In certain cases, a customer who implements a Big Data environment, cannot afford to completely move to the cloud. Either because of the data security or the lack of resources, it always results in an on-premises cluster. If the size of the cluster is based on everyday use, solving problems that insist large resources, will not be efficient on the cluster, or the primary job will be overshadowed. In these kinds of cases the most subservient way is to execute the rarely running, highly performing job in the cloud. If this works automatically, with a stabile architecture, then we can spare an enormous amount of money and human resource. A great example for this problem would be adaptive streaming analytics, which’s model’s recomputing requires a lot of resources. However, as we do not have this kind of solution in the field, this became the topic of my thesis.
Firstly, I had to get to know similar solutions.
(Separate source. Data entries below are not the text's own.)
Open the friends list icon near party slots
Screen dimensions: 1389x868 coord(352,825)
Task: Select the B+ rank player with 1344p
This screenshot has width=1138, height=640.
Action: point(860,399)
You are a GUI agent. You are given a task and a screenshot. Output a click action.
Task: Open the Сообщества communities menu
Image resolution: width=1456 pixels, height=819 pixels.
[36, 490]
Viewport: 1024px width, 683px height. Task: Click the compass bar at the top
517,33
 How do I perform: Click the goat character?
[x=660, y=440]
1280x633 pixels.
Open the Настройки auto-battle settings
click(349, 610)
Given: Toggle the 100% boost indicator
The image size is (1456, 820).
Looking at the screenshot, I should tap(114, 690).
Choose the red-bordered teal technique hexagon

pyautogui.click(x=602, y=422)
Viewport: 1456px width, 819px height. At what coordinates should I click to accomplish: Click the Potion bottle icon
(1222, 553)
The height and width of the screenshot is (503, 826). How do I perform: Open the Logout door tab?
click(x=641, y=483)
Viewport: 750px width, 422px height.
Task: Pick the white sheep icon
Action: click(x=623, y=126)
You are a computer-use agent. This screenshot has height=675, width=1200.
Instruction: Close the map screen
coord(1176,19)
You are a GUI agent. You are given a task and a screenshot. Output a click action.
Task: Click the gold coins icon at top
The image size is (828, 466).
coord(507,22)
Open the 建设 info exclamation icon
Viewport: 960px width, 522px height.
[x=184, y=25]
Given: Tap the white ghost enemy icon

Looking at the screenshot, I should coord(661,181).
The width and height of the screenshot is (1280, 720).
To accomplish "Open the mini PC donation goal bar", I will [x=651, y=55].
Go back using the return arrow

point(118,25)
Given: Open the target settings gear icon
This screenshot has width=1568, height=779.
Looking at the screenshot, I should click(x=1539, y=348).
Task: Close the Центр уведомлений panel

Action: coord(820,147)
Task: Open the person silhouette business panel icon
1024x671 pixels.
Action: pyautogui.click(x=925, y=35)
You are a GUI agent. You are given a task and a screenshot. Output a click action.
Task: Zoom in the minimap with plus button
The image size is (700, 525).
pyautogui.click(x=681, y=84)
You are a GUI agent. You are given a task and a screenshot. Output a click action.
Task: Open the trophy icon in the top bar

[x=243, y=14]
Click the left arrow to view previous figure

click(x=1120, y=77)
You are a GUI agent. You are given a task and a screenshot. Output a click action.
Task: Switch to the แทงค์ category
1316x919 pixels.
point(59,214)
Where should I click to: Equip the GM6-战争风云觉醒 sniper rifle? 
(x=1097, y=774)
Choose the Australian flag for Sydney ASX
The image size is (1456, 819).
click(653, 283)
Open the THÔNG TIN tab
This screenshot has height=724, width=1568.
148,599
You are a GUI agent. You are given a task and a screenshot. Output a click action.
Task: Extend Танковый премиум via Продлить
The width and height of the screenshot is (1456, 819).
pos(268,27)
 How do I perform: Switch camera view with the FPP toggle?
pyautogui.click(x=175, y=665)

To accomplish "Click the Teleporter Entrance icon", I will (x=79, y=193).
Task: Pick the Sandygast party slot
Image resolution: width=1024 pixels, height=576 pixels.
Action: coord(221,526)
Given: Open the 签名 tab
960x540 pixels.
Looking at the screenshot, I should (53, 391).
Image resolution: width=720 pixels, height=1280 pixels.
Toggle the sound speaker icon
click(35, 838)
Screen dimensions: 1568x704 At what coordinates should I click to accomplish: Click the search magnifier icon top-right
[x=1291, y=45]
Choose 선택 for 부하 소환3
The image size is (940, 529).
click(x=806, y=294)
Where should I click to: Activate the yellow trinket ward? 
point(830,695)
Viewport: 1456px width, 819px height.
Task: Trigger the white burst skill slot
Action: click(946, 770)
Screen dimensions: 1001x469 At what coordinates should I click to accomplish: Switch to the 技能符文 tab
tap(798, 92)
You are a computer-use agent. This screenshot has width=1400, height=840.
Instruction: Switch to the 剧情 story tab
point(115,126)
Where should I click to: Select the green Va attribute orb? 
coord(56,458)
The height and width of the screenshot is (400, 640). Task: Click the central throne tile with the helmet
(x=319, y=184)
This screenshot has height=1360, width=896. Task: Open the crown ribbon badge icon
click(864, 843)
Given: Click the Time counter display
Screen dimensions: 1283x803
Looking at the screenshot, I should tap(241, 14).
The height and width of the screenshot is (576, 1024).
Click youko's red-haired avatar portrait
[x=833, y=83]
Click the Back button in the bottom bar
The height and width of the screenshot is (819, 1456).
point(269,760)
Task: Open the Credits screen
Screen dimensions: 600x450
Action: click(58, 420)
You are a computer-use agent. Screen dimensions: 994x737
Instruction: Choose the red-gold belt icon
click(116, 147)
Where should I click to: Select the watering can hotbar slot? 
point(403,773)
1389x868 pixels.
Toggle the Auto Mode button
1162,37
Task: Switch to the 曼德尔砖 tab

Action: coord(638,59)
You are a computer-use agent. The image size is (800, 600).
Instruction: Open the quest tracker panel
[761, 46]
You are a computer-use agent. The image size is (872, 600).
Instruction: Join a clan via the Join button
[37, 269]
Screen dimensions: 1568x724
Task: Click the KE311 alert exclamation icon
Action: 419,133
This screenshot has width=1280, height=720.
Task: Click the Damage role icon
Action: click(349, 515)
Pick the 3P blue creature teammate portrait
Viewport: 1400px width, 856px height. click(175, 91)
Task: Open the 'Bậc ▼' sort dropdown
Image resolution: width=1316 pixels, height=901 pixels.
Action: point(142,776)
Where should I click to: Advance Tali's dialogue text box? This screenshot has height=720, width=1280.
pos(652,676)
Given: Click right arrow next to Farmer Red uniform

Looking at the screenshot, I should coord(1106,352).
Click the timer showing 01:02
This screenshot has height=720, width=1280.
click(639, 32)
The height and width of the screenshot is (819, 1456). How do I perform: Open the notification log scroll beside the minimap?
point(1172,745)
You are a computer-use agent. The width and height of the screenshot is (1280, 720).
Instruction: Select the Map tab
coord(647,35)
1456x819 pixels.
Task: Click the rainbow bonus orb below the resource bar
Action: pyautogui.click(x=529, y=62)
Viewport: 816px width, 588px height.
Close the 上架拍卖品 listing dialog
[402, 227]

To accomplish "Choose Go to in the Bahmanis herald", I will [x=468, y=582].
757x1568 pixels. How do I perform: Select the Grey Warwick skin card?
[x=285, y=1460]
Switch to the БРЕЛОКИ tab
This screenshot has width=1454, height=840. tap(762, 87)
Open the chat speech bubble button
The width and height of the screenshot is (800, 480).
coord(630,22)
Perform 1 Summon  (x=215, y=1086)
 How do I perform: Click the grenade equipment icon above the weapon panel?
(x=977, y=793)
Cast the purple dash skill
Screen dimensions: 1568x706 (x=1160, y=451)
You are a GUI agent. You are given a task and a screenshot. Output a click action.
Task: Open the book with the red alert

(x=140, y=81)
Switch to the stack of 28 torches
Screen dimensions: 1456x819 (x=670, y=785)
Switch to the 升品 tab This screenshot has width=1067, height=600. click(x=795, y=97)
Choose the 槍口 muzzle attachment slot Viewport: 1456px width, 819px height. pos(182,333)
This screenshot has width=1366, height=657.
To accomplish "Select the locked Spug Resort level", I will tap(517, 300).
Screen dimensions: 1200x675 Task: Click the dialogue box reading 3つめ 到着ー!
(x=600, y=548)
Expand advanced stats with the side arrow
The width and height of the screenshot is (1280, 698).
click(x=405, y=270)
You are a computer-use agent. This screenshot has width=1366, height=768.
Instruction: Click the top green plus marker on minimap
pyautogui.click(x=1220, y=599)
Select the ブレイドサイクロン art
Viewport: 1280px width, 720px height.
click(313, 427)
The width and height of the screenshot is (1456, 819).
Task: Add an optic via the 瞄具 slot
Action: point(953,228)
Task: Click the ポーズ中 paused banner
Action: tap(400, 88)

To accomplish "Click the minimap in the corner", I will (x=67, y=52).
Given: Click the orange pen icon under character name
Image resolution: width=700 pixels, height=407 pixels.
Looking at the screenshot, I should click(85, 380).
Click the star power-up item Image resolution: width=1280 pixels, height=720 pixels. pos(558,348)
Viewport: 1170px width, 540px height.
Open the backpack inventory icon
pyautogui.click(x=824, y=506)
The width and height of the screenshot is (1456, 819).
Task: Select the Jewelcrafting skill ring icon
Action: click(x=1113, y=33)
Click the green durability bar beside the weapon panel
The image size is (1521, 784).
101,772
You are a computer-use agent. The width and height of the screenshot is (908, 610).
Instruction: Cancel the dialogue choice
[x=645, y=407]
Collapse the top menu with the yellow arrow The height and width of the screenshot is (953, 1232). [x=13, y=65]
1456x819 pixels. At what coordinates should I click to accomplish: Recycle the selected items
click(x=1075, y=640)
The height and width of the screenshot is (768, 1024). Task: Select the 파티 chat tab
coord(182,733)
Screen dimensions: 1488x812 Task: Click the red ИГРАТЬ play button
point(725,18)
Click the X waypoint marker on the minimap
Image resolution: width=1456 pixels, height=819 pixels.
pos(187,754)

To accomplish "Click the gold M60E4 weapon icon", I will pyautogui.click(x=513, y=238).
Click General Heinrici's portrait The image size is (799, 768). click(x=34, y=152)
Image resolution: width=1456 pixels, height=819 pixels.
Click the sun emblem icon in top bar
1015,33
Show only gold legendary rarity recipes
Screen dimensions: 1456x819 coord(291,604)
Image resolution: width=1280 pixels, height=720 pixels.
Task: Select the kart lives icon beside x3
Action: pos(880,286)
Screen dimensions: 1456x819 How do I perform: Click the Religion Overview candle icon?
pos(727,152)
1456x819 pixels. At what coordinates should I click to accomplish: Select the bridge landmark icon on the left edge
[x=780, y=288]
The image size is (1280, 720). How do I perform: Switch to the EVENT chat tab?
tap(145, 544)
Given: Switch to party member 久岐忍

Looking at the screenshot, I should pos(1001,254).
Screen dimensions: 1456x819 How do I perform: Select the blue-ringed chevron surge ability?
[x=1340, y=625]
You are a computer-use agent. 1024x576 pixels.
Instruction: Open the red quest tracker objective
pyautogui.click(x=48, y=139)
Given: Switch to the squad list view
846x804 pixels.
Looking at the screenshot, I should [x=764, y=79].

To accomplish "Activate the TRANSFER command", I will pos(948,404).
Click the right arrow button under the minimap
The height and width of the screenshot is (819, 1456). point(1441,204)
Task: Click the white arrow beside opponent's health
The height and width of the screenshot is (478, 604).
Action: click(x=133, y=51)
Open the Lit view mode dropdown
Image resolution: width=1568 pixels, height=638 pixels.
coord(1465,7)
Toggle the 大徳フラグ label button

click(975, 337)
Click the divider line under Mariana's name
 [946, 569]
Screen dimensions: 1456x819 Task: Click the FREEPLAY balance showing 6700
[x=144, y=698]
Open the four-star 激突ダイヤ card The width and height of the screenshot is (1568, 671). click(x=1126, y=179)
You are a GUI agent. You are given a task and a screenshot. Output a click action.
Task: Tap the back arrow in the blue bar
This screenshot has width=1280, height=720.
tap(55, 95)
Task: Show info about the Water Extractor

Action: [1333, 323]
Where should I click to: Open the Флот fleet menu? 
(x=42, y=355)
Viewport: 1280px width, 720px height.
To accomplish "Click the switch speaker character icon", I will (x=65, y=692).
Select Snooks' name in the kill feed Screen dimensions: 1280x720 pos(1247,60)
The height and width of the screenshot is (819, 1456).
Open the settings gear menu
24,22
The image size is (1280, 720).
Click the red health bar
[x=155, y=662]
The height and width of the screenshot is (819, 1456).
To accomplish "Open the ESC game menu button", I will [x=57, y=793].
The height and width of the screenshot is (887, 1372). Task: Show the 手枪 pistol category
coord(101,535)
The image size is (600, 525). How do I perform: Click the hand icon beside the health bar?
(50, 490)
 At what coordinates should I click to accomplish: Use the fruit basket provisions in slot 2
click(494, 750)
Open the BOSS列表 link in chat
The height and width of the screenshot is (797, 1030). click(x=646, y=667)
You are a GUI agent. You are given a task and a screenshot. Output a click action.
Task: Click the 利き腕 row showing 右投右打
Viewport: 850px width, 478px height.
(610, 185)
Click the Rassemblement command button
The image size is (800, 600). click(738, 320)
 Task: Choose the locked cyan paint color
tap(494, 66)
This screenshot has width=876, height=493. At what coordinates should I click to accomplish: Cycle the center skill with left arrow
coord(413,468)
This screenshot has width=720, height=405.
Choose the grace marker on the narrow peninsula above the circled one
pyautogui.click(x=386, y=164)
After that, I began to plan the architecture piece by piece, it was clear what kind of jobs were needed to be done, so I looked for the adequate softwares. When I found the right softwares, I examined them to find out which one is the most appropriate to deal with the task besides working together with the other ones. After I composed the scheme of the architecture and chose the softwares, I built the on-premises cluster and a reference cluster in the cloud and with a script I connected them. Then I installed the components and configured them.
To finish the task, I had to find a work where I can introduce the peculiarities of the problem. During my search, I struck upon the stream of the meetup.com which was a great tool to demonstrate the solution of the problem in progress. For this, I wrote softwares that eventually combined into a workflow.
With the work, I could test the architecture and make my conclusions. After a successful test, taking into consideration the performance and costs I compared it to other, more known architectures. After the comparison I made the conclusion, that the architecture, designed by me, outshines the conventional ones both in efficiency and in cost-effectiveness.